Start of Data

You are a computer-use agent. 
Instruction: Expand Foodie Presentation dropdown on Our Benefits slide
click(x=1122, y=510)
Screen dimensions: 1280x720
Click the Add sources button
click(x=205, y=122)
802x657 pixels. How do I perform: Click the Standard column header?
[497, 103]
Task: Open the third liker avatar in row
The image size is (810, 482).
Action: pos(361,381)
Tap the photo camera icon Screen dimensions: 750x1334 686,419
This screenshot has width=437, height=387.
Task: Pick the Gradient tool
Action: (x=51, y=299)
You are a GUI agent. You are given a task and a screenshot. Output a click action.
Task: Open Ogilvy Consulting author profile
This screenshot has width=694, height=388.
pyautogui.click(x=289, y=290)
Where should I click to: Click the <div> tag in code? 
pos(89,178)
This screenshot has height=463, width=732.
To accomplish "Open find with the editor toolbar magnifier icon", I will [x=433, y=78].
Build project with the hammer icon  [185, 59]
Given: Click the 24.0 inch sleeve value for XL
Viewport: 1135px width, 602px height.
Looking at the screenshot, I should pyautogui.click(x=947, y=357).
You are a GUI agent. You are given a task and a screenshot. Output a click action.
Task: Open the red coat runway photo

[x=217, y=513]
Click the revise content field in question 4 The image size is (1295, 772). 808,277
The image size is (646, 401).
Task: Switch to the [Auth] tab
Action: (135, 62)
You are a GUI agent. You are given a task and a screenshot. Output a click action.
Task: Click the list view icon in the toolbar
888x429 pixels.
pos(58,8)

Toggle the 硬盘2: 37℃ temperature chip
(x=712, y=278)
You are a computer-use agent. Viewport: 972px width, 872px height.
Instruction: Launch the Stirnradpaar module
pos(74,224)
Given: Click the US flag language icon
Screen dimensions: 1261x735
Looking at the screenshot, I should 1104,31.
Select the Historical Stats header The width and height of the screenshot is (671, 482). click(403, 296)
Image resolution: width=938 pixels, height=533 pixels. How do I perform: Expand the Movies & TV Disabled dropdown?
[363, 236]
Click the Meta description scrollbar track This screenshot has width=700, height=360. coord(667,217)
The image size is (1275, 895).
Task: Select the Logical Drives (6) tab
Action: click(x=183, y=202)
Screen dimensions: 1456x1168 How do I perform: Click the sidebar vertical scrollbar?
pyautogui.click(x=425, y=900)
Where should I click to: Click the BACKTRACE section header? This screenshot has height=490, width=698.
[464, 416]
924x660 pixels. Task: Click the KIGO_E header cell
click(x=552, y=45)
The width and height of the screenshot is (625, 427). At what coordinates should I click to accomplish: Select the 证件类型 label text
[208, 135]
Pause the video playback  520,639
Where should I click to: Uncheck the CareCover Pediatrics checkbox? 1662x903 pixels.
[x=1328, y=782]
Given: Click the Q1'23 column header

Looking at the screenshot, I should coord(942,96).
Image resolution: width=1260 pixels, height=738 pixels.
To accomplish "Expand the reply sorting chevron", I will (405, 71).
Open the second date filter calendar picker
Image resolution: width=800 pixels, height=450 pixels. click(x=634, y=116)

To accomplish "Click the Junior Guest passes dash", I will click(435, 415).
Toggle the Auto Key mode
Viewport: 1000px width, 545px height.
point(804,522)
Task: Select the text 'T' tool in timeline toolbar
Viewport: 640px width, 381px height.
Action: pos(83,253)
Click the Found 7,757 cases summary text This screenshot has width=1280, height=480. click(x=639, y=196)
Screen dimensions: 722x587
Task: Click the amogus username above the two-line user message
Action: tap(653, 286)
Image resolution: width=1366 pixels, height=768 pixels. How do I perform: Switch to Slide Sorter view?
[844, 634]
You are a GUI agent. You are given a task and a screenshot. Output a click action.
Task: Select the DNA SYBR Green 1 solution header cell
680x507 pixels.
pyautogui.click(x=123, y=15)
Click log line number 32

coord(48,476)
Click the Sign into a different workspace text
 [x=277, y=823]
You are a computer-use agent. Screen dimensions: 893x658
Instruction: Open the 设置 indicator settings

End of Data

Word for word, extract all the records.

You are a computer-use agent. 
Instruction: Expand Foodie Presentation dropdown on Our Benefits slide
click(x=1122, y=510)
Screen dimensions: 1280x720
Click the Add sources button
click(x=205, y=122)
802x657 pixels. How do I perform: Click the Standard column header?
[497, 103]
Task: Open the third liker avatar in row
The image size is (810, 482).
Action: pos(361,381)
Tap the photo camera icon Screen dimensions: 750x1334 686,419
This screenshot has width=437, height=387.
Task: Pick the Gradient tool
Action: (x=51, y=299)
You are a GUI agent. You are given a task and a screenshot. Output a click action.
Task: Open Ogilvy Consulting author profile
This screenshot has width=694, height=388.
pyautogui.click(x=289, y=290)
Where should I click to: Click the <div> tag in code? 
pos(89,178)
This screenshot has height=463, width=732.
To accomplish "Open find with the editor toolbar magnifier icon", I will [x=433, y=78].
Build project with the hammer icon  [185, 59]
Given: Click the 24.0 inch sleeve value for XL
Viewport: 1135px width, 602px height.
Looking at the screenshot, I should pyautogui.click(x=947, y=357).
You are a GUI agent. You are given a task and a screenshot. Output a click action.
Task: Open the red coat runway photo

[x=217, y=513]
Click the revise content field in question 4 The image size is (1295, 772). 808,277
The image size is (646, 401).
Task: Switch to the [Auth] tab
Action: (135, 62)
You are a GUI agent. You are given a task and a screenshot. Output a click action.
Task: Click the list view icon in the toolbar
888x429 pixels.
pos(58,8)

Toggle the 硬盘2: 37℃ temperature chip
(x=712, y=278)
You are a computer-use agent. Viewport: 972px width, 872px height.
Instruction: Launch the Stirnradpaar module
pos(74,224)
Given: Click the US flag language icon
Screen dimensions: 1261x735
Looking at the screenshot, I should 1104,31.
Select the Historical Stats header The width and height of the screenshot is (671, 482). click(403, 296)
Image resolution: width=938 pixels, height=533 pixels. How do I perform: Expand the Movies & TV Disabled dropdown?
[363, 236]
Click the Meta description scrollbar track This screenshot has width=700, height=360. coord(667,217)
The image size is (1275, 895).
Task: Select the Logical Drives (6) tab
Action: click(x=183, y=202)
Screen dimensions: 1456x1168 How do I perform: Click the sidebar vertical scrollbar?
pyautogui.click(x=425, y=900)
Where should I click to: Click the BACKTRACE section header? This screenshot has height=490, width=698.
[464, 416]
924x660 pixels. Task: Click the KIGO_E header cell
click(x=552, y=45)
The width and height of the screenshot is (625, 427). At what coordinates should I click to accomplish: Select the 证件类型 label text
[208, 135]
Pause the video playback  520,639
Where should I click to: Uncheck the CareCover Pediatrics checkbox? 1662x903 pixels.
[x=1328, y=782]
Given: Click the Q1'23 column header

Looking at the screenshot, I should coord(942,96).
Image resolution: width=1260 pixels, height=738 pixels.
To accomplish "Expand the reply sorting chevron", I will (405, 71).
Open the second date filter calendar picker
Image resolution: width=800 pixels, height=450 pixels. click(x=634, y=116)

To accomplish "Click the Junior Guest passes dash", I will click(435, 415).
Toggle the Auto Key mode
Viewport: 1000px width, 545px height.
point(804,522)
Task: Select the text 'T' tool in timeline toolbar
Viewport: 640px width, 381px height.
Action: pos(83,253)
Click the Found 7,757 cases summary text This screenshot has width=1280, height=480. click(x=639, y=196)
Screen dimensions: 722x587
Task: Click the amogus username above the two-line user message
Action: tap(653, 286)
Image resolution: width=1366 pixels, height=768 pixels. How do I perform: Switch to Slide Sorter view?
[844, 634]
You are a GUI agent. You are given a task and a screenshot. Output a click action.
Task: Select the DNA SYBR Green 1 solution header cell
680x507 pixels.
pyautogui.click(x=123, y=15)
Click log line number 32

coord(48,476)
Click the Sign into a different workspace text
 [x=277, y=823]
You are a computer-use agent. Screen dimensions: 893x658
Instruction: Open the 设置 indicator settings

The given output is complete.